At five-years-old, they’re enamored with the way anything and everything works. They’re fascinated with the idea that numbers can have no end and that things appear smaller the further they are away. They’re curious about how water freezes and how it boils. They want to know all about the body parts of a grasshopper and how ants poop. They ask questions about meteors and stars and the sun and the moon. Finding a spider or praying mantis in the garden shuts down all other activities. They make inventions and suggest hypotheses, their curious minds lighting a spark in my own. Together we explore.
As a young child my mom always took me to the Dardanelle library, making sure I made it to story time and took part in all the summer reading programs. She taught me about inter-library loaning and always encouraged —or at the very least, tolerated — my short-lived reading obsession with everything from horses to pirates to historical fiction. She believed in the fundamental power of childhood reading. Even when she was confused by or disapproved of my topics of interest, she always encouraged me to learn more. Because of this curiosity she honored in me, I can honestly say that as an adult I don’t ever get bored. Should I ever happen upon some free time (hahahaha), there is always a book waiting. I consider this inoculation against boredom one of her greatest gifts to me.
This summer my sons are taking part in the 1000 Books Before Kindergarten program, and we’ve been plowing through the hardcovers left and right. We’ve read picture books about Frog and Toad and the twins Ling and Ting and the Good Dog Carl series and pretty much anything we can find written by Mo Williams (be sure and check out City Dog, County Frog, even if you are 68-years-old and there are no kids around. It’s a book for the ages).

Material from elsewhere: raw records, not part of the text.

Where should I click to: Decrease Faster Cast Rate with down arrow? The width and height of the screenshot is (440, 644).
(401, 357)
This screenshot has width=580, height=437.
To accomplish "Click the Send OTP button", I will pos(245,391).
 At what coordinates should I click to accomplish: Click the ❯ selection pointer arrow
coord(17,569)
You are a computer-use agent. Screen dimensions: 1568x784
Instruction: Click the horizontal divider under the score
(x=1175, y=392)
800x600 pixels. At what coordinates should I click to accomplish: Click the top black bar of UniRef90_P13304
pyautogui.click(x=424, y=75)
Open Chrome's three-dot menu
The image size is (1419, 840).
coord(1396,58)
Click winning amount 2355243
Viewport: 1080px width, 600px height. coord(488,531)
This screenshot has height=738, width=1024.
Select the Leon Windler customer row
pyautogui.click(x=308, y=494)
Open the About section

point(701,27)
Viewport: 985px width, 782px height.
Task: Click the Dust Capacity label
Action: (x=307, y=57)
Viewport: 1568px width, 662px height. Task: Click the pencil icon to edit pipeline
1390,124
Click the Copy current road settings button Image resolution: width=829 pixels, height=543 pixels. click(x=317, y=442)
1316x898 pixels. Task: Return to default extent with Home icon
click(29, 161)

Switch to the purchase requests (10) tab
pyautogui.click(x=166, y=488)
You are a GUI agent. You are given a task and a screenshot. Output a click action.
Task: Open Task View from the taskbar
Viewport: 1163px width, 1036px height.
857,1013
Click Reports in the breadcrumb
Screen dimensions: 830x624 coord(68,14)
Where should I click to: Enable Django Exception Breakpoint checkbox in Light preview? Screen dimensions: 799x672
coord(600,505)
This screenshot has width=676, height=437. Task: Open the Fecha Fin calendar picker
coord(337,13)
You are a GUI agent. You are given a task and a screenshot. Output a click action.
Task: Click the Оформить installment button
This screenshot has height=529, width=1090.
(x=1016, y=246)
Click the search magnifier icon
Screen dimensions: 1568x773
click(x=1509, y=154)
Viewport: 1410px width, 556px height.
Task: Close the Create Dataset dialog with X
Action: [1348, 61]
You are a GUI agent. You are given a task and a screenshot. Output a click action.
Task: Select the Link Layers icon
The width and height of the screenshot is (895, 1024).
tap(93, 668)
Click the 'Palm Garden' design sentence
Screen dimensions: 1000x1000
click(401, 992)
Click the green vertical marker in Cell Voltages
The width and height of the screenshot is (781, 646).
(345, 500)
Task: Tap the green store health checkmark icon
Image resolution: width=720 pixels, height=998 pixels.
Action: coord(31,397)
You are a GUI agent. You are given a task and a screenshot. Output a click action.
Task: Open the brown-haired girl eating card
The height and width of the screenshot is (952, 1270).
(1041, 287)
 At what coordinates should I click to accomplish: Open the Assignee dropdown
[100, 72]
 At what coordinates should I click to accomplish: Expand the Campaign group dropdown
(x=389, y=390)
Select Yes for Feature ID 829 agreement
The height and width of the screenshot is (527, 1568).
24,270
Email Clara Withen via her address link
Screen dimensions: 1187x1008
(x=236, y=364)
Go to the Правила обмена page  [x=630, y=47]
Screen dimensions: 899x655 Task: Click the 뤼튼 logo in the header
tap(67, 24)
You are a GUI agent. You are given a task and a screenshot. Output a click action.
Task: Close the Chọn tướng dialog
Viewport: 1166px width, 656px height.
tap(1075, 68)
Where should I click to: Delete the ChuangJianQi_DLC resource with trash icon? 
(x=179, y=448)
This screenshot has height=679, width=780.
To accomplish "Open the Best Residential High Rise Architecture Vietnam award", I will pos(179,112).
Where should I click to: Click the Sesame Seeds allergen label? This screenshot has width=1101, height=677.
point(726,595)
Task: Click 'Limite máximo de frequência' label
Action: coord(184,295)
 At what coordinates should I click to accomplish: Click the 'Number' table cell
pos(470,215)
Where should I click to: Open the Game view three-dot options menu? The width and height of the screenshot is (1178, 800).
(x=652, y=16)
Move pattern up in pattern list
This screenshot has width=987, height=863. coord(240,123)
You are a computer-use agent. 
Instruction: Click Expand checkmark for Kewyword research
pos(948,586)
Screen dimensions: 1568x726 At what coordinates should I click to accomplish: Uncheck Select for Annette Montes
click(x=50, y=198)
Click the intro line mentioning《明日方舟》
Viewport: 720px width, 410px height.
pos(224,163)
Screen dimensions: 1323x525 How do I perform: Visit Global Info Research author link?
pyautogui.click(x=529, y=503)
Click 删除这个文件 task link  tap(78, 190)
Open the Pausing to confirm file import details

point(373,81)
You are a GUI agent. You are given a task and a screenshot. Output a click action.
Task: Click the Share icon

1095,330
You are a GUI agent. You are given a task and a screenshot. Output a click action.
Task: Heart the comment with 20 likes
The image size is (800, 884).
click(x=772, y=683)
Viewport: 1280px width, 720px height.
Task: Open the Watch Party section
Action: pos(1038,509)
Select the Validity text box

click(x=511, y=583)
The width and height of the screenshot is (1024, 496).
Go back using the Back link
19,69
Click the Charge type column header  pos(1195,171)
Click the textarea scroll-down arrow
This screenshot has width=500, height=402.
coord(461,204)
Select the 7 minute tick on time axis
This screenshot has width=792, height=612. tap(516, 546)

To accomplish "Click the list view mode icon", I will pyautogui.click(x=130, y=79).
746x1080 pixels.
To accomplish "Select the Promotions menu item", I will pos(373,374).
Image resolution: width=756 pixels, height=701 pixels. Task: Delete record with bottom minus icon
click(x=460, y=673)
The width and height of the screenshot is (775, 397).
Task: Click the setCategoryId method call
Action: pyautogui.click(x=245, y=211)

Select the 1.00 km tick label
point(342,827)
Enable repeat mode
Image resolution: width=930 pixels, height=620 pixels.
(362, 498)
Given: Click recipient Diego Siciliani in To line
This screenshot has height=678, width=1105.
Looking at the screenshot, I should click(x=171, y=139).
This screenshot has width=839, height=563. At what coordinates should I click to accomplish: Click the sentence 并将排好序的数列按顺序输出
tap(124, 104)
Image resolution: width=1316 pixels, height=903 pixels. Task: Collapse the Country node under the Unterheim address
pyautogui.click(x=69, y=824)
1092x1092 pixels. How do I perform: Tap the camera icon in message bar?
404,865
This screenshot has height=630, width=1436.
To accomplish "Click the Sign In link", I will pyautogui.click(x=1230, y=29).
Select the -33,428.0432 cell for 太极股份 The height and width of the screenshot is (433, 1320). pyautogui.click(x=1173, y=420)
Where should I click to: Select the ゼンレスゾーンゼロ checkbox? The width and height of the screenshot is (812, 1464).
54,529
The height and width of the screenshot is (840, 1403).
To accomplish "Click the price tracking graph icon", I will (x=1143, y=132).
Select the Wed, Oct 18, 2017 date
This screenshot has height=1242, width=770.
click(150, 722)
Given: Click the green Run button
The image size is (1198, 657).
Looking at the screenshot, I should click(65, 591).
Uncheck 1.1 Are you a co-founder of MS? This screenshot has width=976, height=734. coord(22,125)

We read books to their little sister about bushing teeth and the importance of going to sleep. But more often than not we read science books.
I love our time reading together, and not just because I get to watch their excited faces or hear their joyful exclamations or any of those other clichés everyone always says about kids and books and discovery. I love it because I am learning so much. So far this summer I’ve learned how to make a wormery for compost, everything I could ever need to know about the life cycles of bees, dragonflies and grasshoppers, and how people go to the bathroom in a space ship. I’ve learned about the secret life of microbes and the details of pollination and the hibernation habits of bears and how owls make pellets. I have learned how wind makes weather and how microbes multiply. Just this morning I learned about Antarctica.
I’m taken aback by the spark of hope and creativity I am finding in a 20 page book on how sea salt is made. And I’m throughly impressed with all the information that can be packed into a large font publication on bulbs and roots. Thanks to the generosity of several dear friends who sent us boxes of math-focused books, we’ve even started reading about fractions and basic math, and I am finding that maybe I have more of a math brain that I originally thought. Children’s books leave so much up to the imagination, and maybe that’s what I was missing all those years in science classes.
After all, when you have less than 20 pages, there is no time to wallow in the minutia of a subject. The authors get straight to the heart of the matter in simple and straight forward sentences. I keep thinking of the well-worn but useful quote from Einstein: “The definition of genius is taking the complex and making it simple.”So hats off to children’s book authors. Anyone who thinks there just simple little books is missing out on what might be the most important thing we can ever come to know.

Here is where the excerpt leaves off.